* What you need to do: Write out exactly, excluding pictures, the lines from the one containing "Viewport: 1080px width, 1080px height." through the end of the data, both included.

* Records for this task:
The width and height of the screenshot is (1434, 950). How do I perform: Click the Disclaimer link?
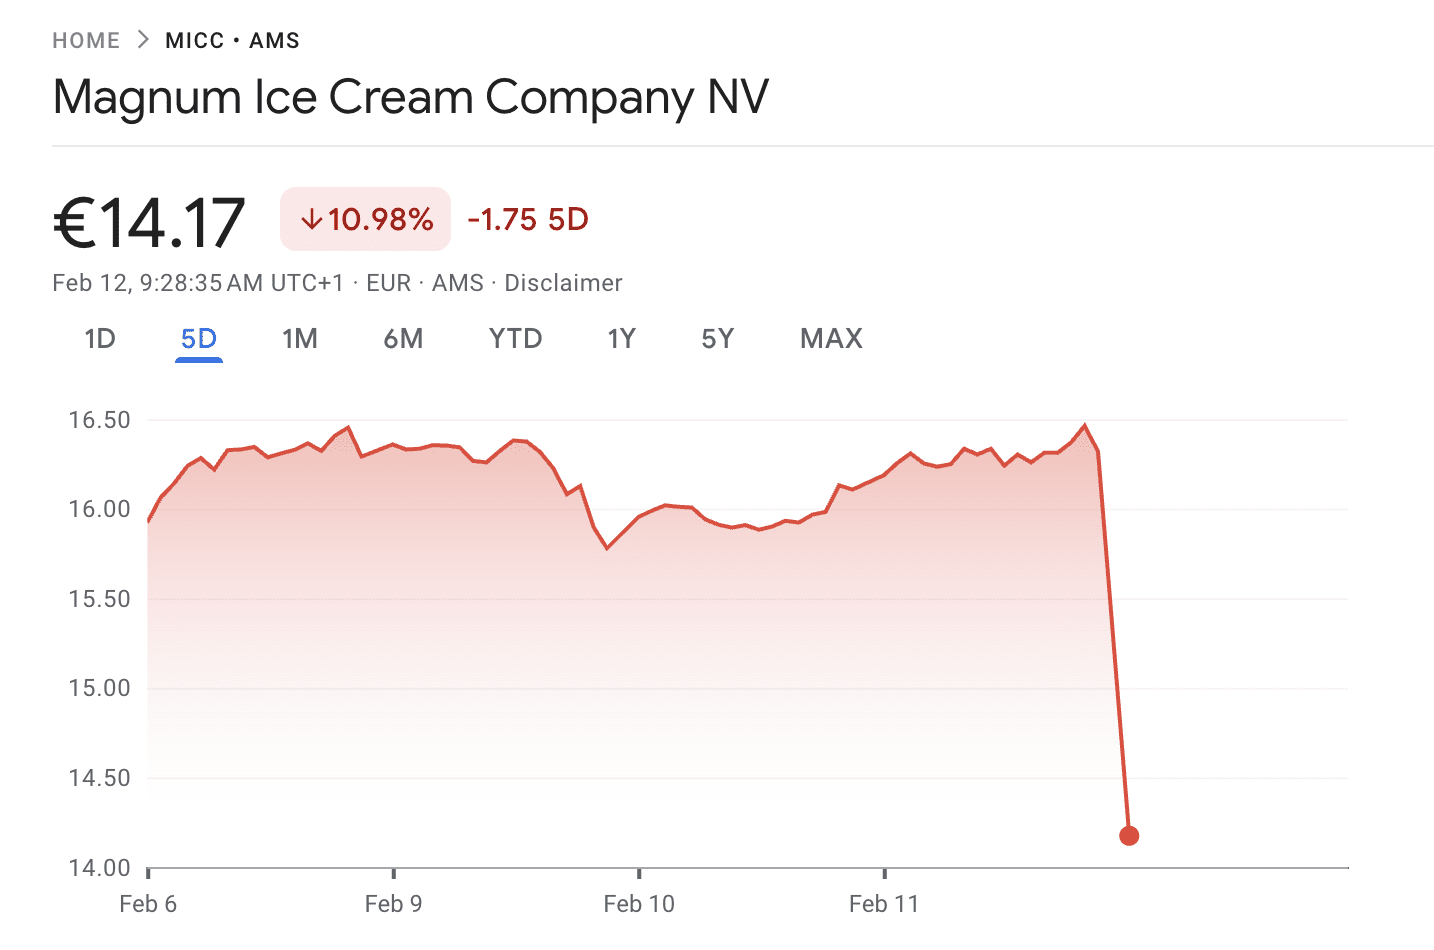coord(563,283)
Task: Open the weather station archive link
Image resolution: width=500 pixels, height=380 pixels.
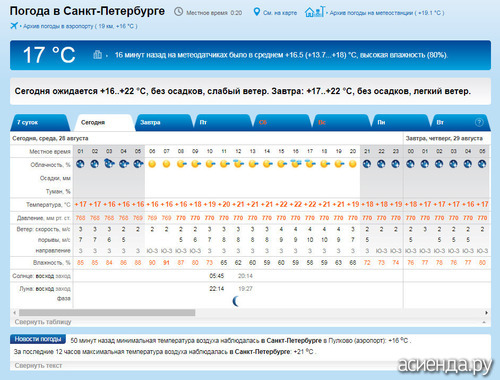Action: click(387, 13)
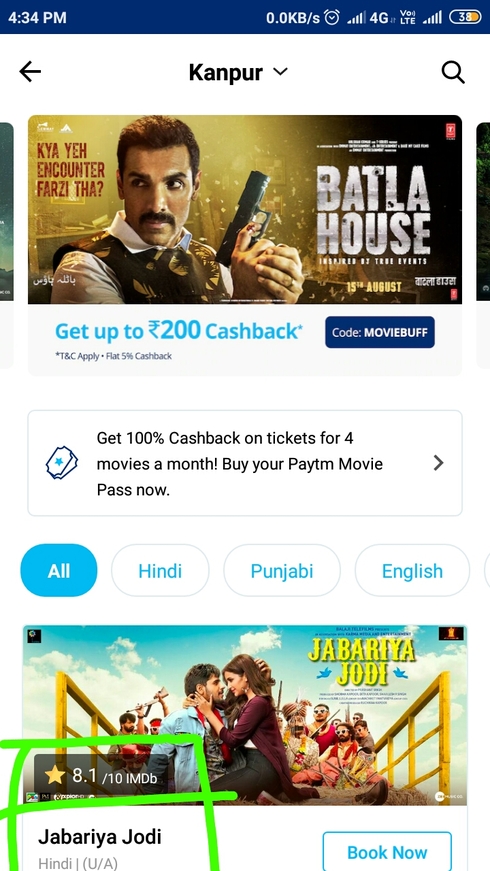Image resolution: width=490 pixels, height=871 pixels.
Task: Select the Punjabi language filter
Action: click(x=282, y=570)
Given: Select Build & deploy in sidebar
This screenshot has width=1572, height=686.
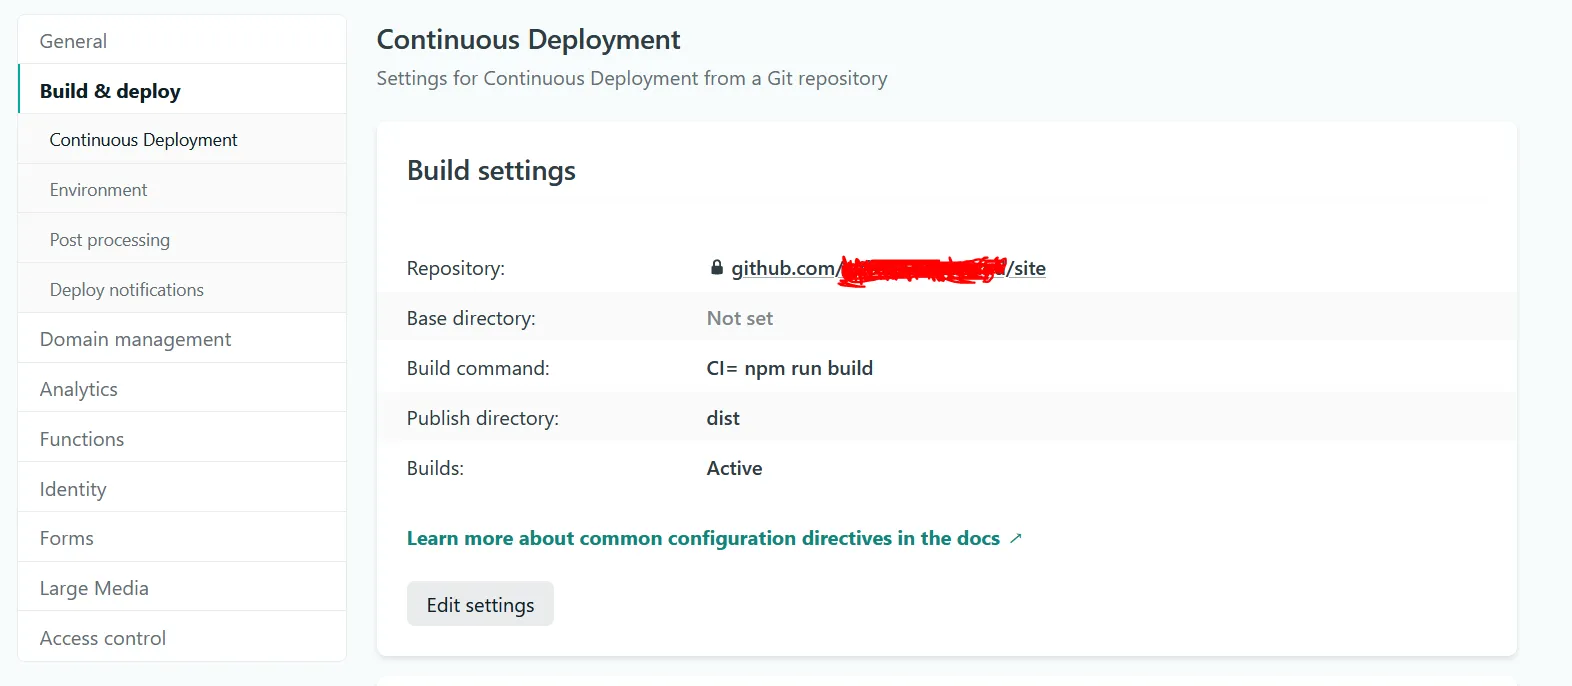Looking at the screenshot, I should coord(110,91).
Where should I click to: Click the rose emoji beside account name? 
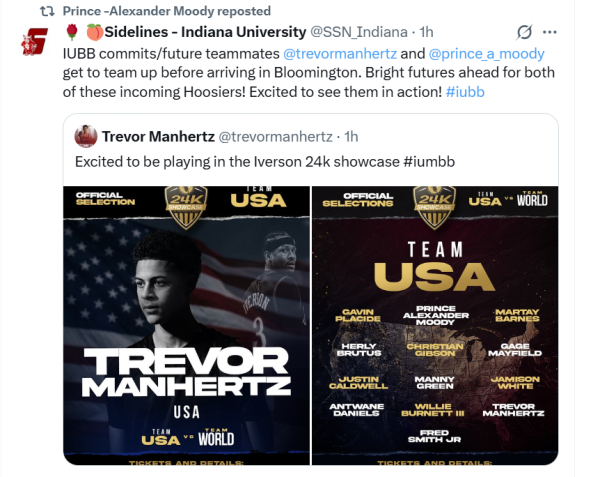(72, 32)
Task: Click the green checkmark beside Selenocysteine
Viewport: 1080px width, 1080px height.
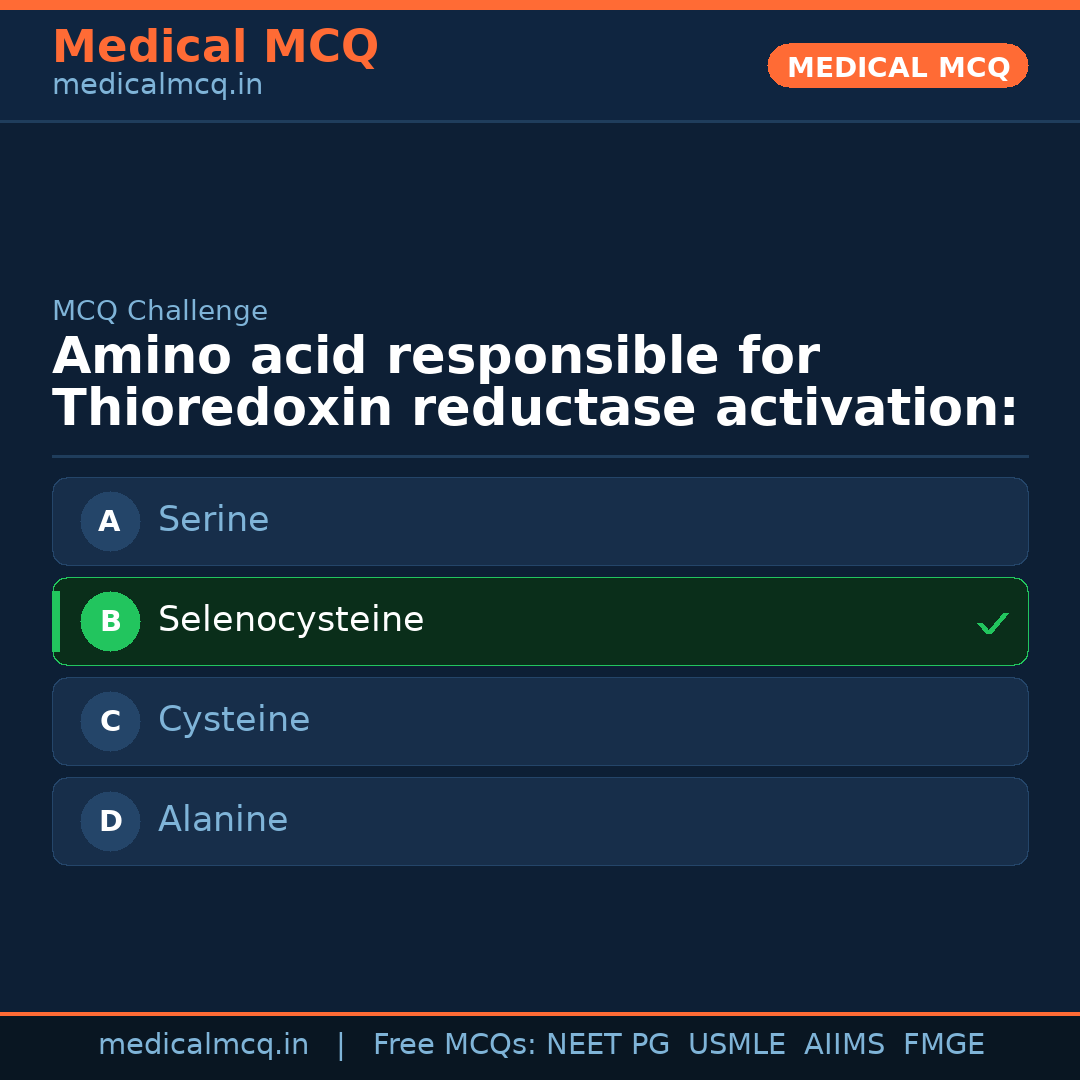Action: [992, 623]
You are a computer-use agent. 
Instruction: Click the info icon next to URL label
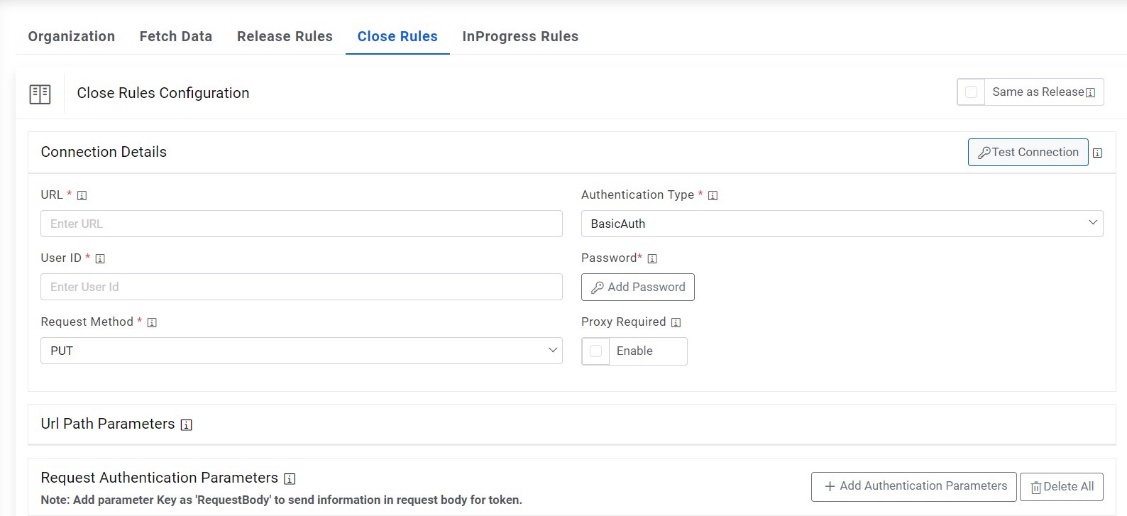[82, 196]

* Solution to this task:
Viewport: 1080px width, 1080px height.
Action: [992, 623]
You are a computer-use agent. 
Instruction: Click the info icon next to URL label
[82, 196]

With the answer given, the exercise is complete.